- HOW TO COMPLETE THIS TASK:
Please output the whole listing below exactly as it is.

- DATA RECORDS:
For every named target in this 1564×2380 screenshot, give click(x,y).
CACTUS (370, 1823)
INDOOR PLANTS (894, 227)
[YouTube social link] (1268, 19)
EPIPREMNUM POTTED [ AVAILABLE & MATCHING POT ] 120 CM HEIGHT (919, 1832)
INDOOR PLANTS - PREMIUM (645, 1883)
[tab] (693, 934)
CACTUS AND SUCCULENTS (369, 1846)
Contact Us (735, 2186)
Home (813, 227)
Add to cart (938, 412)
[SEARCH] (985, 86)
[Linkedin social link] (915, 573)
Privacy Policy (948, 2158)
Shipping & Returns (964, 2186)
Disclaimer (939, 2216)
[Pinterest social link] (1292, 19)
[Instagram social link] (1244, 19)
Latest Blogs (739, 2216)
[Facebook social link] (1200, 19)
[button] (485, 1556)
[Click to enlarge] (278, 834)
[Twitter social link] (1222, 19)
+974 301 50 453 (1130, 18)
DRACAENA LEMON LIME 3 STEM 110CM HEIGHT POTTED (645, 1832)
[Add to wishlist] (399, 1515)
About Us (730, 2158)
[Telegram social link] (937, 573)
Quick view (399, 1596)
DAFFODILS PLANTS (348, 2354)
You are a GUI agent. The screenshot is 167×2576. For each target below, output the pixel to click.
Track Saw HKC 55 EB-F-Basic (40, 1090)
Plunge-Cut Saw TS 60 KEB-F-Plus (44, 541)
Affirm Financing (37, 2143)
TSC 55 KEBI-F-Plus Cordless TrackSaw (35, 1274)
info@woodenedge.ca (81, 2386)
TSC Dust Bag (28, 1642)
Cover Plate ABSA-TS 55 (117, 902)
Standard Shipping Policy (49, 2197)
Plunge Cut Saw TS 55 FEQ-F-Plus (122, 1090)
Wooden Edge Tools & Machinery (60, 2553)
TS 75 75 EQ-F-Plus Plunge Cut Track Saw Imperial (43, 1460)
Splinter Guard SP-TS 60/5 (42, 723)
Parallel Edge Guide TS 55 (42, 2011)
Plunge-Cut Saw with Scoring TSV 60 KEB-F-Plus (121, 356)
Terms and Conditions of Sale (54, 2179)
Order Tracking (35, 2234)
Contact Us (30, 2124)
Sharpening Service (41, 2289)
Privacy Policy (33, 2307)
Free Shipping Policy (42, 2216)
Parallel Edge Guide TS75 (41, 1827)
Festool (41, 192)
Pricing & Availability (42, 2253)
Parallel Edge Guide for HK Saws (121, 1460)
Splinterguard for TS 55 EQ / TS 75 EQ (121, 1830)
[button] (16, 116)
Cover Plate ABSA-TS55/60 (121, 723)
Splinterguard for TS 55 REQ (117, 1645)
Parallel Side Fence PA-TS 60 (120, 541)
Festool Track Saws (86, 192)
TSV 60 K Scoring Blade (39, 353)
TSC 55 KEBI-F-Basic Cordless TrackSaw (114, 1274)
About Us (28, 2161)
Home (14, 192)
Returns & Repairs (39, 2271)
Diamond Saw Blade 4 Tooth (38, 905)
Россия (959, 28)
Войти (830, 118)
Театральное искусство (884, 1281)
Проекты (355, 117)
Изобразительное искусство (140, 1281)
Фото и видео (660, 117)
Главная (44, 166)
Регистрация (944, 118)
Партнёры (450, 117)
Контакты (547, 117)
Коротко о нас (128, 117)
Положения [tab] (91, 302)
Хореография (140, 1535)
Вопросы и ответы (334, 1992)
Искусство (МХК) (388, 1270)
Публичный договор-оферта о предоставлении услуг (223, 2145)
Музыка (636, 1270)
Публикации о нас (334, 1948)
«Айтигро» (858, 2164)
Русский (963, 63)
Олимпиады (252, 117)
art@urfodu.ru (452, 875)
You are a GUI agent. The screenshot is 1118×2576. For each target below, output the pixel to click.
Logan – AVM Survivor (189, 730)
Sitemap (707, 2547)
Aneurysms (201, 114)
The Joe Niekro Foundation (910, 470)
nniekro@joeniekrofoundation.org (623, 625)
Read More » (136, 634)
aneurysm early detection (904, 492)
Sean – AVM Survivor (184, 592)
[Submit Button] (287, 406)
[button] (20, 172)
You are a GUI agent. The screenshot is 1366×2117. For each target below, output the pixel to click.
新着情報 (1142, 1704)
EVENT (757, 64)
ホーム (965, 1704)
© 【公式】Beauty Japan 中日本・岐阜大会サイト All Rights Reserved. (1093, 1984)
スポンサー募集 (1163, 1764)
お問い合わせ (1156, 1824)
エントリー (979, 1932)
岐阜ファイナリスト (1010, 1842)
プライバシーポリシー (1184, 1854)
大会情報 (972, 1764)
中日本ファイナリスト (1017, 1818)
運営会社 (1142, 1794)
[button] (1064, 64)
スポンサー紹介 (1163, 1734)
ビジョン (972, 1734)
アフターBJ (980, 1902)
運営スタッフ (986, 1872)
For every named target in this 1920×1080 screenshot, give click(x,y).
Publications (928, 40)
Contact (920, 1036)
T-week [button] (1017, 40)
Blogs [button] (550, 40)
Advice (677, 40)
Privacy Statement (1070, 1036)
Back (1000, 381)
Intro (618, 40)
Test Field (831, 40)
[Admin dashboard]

- EXERCISE RESPONSE:
For every named target in this 1564×2380 screenshot, give click(x,y).
CACTUS (370, 1823)
INDOOR PLANTS (894, 227)
[YouTube social link] (1268, 19)
EPIPREMNUM POTTED [ AVAILABLE & MATCHING POT ] 120 CM HEIGHT (919, 1832)
INDOOR PLANTS - PREMIUM (645, 1883)
[tab] (693, 934)
CACTUS AND SUCCULENTS (369, 1846)
Contact Us (735, 2186)
Home (813, 227)
Add to cart (938, 412)
[SEARCH] (985, 86)
[Linkedin social link] (915, 573)
Privacy Policy (948, 2158)
Shipping & Returns (964, 2186)
Disclaimer (939, 2216)
[Pinterest social link] (1292, 19)
[Instagram social link] (1244, 19)
Latest Blogs (739, 2216)
[Facebook social link] (1200, 19)
[button] (485, 1556)
[Click to enlarge] (278, 834)
[Twitter social link] (1222, 19)
+974 301 50 453 (1130, 18)
DRACAENA LEMON LIME 3 STEM 110CM HEIGHT POTTED (645, 1832)
[Add to wishlist] (399, 1515)
About Us (730, 2158)
[Telegram social link] (937, 573)
Quick view (399, 1596)
DAFFODILS PLANTS (348, 2354)
You are a GUI agent. The screenshot is 167×2576. For each target below, output the pixel to click.
Track Saw HKC 55 EB-F-Basic (40, 1090)
Plunge-Cut Saw TS 60 KEB-F-Plus (44, 541)
Affirm Financing (37, 2143)
TSC 55 KEBI-F-Plus Cordless TrackSaw (35, 1274)
info@woodenedge.ca (81, 2386)
TSC Dust Bag (28, 1642)
Cover Plate ABSA-TS 55 (117, 902)
Standard Shipping Policy (49, 2197)
Plunge Cut Saw TS 55 FEQ-F-Plus (122, 1090)
Wooden Edge Tools & Machinery (60, 2553)
TS 75 75 EQ-F-Plus Plunge Cut Track Saw Imperial (43, 1460)
Splinter Guard SP-TS 60/5 (42, 723)
Parallel Edge Guide TS 55 (42, 2011)
Plunge-Cut Saw with Scoring TSV 60 KEB-F-Plus (121, 356)
Terms and Conditions of Sale (54, 2179)
Order Tracking (35, 2234)
Contact Us (30, 2124)
Sharpening Service (41, 2289)
Privacy Policy (33, 2307)
Free Shipping Policy (42, 2216)
Parallel Edge Guide TS75 (41, 1827)
Festool (41, 192)
Pricing & Availability (42, 2253)
Parallel Edge Guide for HK Saws (121, 1460)
Splinterguard for TS 55 EQ / TS 75 EQ (121, 1830)
[button] (16, 116)
Cover Plate ABSA-TS55/60 (121, 723)
Splinterguard for TS 55 REQ (117, 1645)
Parallel Side Fence PA-TS 60 (120, 541)
Festool Track Saws (86, 192)
TSV 60 K Scoring Blade (39, 353)
TSC 55 KEBI-F-Basic Cordless TrackSaw (114, 1274)
About Us (28, 2161)
Home (14, 192)
Returns & Repairs (39, 2271)
Diamond Saw Blade 4 Tooth (38, 905)
Россия (959, 28)
Войти (830, 118)
Театральное искусство (884, 1281)
Проекты (355, 117)
Изобразительное искусство (140, 1281)
Фото и видео (660, 117)
Главная (44, 166)
Регистрация (944, 118)
Партнёры (450, 117)
Контакты (547, 117)
Коротко о нас (128, 117)
Положения [tab] (91, 302)
Хореография (140, 1535)
Вопросы и ответы (334, 1992)
Искусство (МХК) (388, 1270)
Публичный договор-оферта о предоставлении услуг (223, 2145)
Музыка (636, 1270)
Публикации о нас (334, 1948)
«Айтигро» (858, 2164)
Русский (963, 63)
Олимпиады (252, 117)
art@urfodu.ru (452, 875)
You are a GUI agent. The screenshot is 1118×2576. For each target below, output the pixel to click.
Logan – AVM Survivor (189, 730)
Sitemap (707, 2547)
Aneurysms (201, 114)
The Joe Niekro Foundation (910, 470)
nniekro@joeniekrofoundation.org (623, 625)
Read More » (136, 634)
aneurysm early detection (904, 492)
Sean – AVM Survivor (184, 592)
[Submit Button] (287, 406)
[button] (20, 172)
You are a GUI agent. The screenshot is 1366×2117. For each target below, output the pixel to click.
新着情報 (1142, 1704)
EVENT (757, 64)
ホーム (965, 1704)
© 【公式】Beauty Japan 中日本・岐阜大会サイト All Rights Reserved. (1093, 1984)
スポンサー募集 (1163, 1764)
お問い合わせ (1156, 1824)
エントリー (979, 1932)
岐阜ファイナリスト (1010, 1842)
プライバシーポリシー (1184, 1854)
大会情報 (972, 1764)
中日本ファイナリスト (1017, 1818)
運営会社 (1142, 1794)
[button] (1064, 64)
スポンサー紹介 (1163, 1734)
ビジョン (972, 1734)
アフターBJ (980, 1902)
運営スタッフ (986, 1872)
For every named target in this 1920×1080 screenshot, give click(x,y).
Publications (928, 40)
Contact (920, 1036)
T-week [button] (1017, 40)
Blogs [button] (550, 40)
Advice (677, 40)
Privacy Statement (1070, 1036)
Back (1000, 381)
Intro (618, 40)
Test Field (831, 40)
[Admin dashboard]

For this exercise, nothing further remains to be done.